心里有计较的人微蹙眉,露出颇为难的样子沉吟半晌。
「也不是完全弄不到,战斗机、坦克……」
「战斗机……你真是我的心肝宝贝,我要的就是这个!」洛克毫不客气地打断她的话,一脸欣喜若狂,甚至走上去伸手拥抱对方。

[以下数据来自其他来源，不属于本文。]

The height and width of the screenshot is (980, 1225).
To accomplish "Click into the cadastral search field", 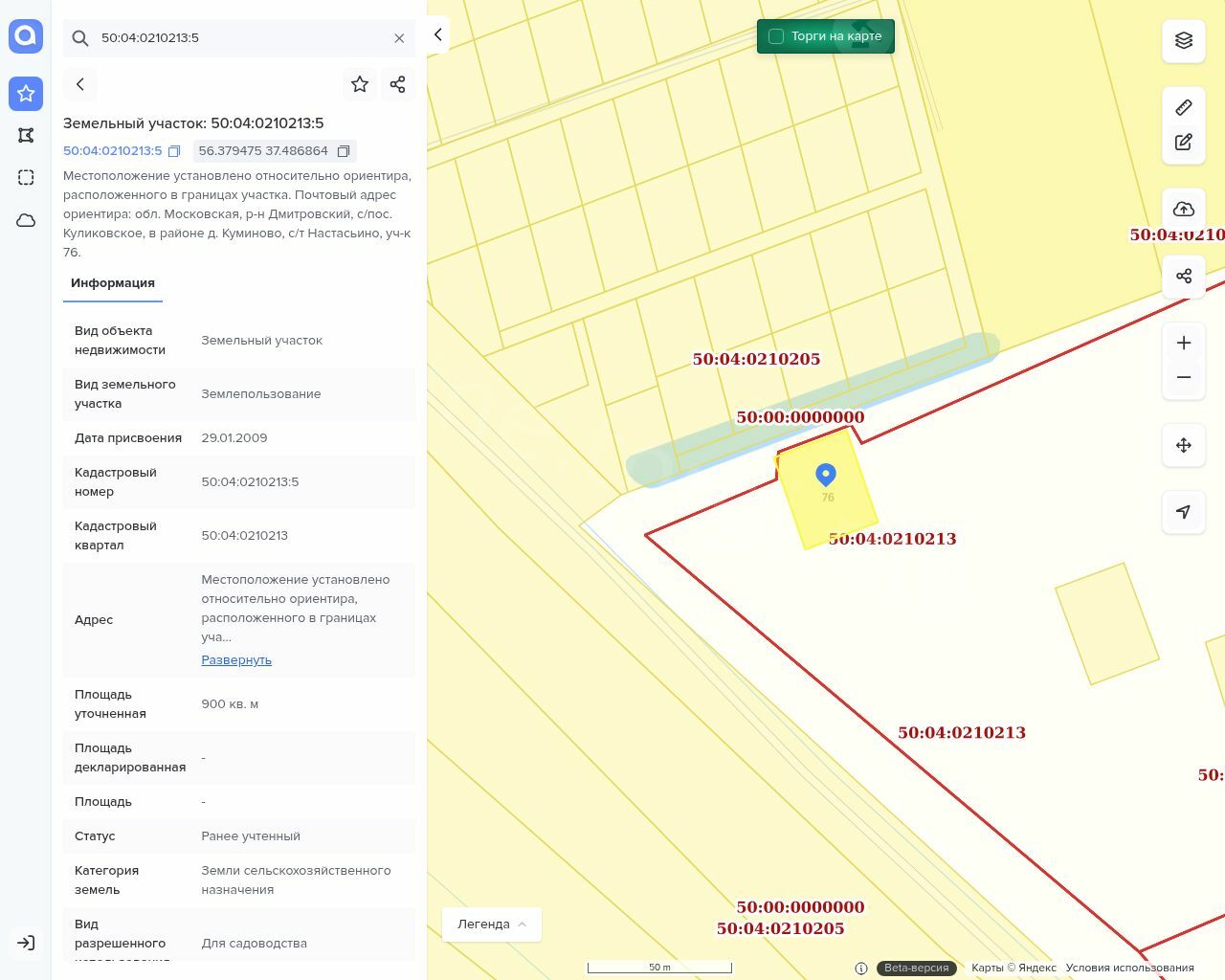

不能有所抗拒,费叔旖嘴角抽搐一记,瞬间恢复先前的表情。
「恐怕有点困难……呃……」
「有什么就直说,我最最最亲爱的孩子,我待你就像待亲生女儿一样。」他拍拍她的肩,试图笑得慈蔼,可惜其暴虐的性格中独独缺乏此元素,「你要知道,钱对我们之间根本不算什么。」
「我也这么认为。」不管是什么生意,彼此总需要一定程度的配合。
「那么关键问题在那儿呢?哪里让我们的亲爱的烦心呢?」
鸡皮疙瘩都快掉一地,然费叔旖仍装出感动的样子。
「运送的途径,将军。这是一个问题,我总不能自己开战斗机飞过来。如果你要的数量多,那就更麻烦。」
「上次你不是帮我运了三架吗?这次我想要十架。」
十架?费叔旖这次真的是蹙眉为难了。
「还像上次一样,亲爱的,我对那几架战斗机满意到极点了。我分文不少,全部给你黄金,纯金砖,会让你搬都搬不动。」
费叔旖的眼楮一亮,毕竟这次的生意又是一个天文数目。比起纸币,她一直觉得钻石和黄金这些硬通货更叫自己放心。
「那么还像上一次,先把飞机肢解,再通过火车运到北之国与波吉亚的边境小城——盐湖。你派可靠的人在那儿接应我,款货两清。随货到的还有最好的机械师,只不过您千万不能再一怒之下杀死他们,他们是非常有用的人。」
「比战斗机更有用吗?」他不屑地冷哼。
「他们是能让战斗机飞起来的人。」她强调,不由无奈地佩服起对方的杀戮成性与不明事理。
「好吧,你准备什么时候帮我办妥这件事?」
真是个急性子,费叔旖暗暗翻个白眼。
「至少也要半个月吧,我不知道哪一国的军队会愿意提供这次的军火。你知道南之国军队最近出了点事,我暂时不方便和他们打交道。」
两人又针对一部分细节进行磋商,你一言我一句的,整整谈了两小时,直到话题渐渐偏移,才算结束了此次重要的商业会谈。
「我为你舅舅的死感到遗憾。」算不上真挚的言语,却也没有南之国军部来得更虚伪。
「谢谢。」她苦笑,尽量克制住内心被揭穿的伤痛感,「狄亚娜小姐在哪儿?她应该一直盼著我的礼物。」
「我也有礼物送给你,亲爱的孩子,所以才要你过来。」残酷的灰色眼珠掠过非善意的血红戏谑,「这次的礼物配你的保镖应该再合适也没有了。」
「哦?是什么礼物?」她不由好奇。
「秘密,等晚饭后作为娱兴节目送给你。」
「那真是谢谢您。」
「不用同我客气,我只是想让你知道有时候我比那些道貌岸然的军部长官们更为你著想。」
也许吧,可你同他们也差不多。想到这些总是装得一本正经的军装土匪,她只有耸肩。
「走吧,亲爱的。我带你去你的房间休息一下,随后按老规矩,六点餐厅见。」
一听到晚餐,费叔旖便不由暗暗祈祷。身旁这个满是皱纹的战争狂有在进餐时杀人的恶心嗜好,如果老天爷可怜她就应该让她上吐下泻什么都不要吃直到坐私人飞机离开这儿。原以为一出门就能看到守著的余东,出乎意料,那个自称是她保镖的男人正站在远处雕刻著繁复花纹的大理石廊柱旁同一名打扮华丽的女子说话。
「看来我家亲爱的狄亚娜对那个毫无忠诚心的男人还不死心。」同样注意到这一幕的洛克颇为苦恼地叹息,「她太天真,一点都不明白,这个男人太危险,不适合成为某个女人的丈夫。」
狄亚娜一直暗恋余东?她大吃一惊,余东身为雇佣兵的经历著实在她意料之外。夕阳红黄的光影中,男人不算高大却依然挺拔的身影既熟悉又陌生。说不上此刻自己的心情为何会复杂得令她失措,只是隐约意识到自己有些在乎这个擅长料理日常生活的保镖。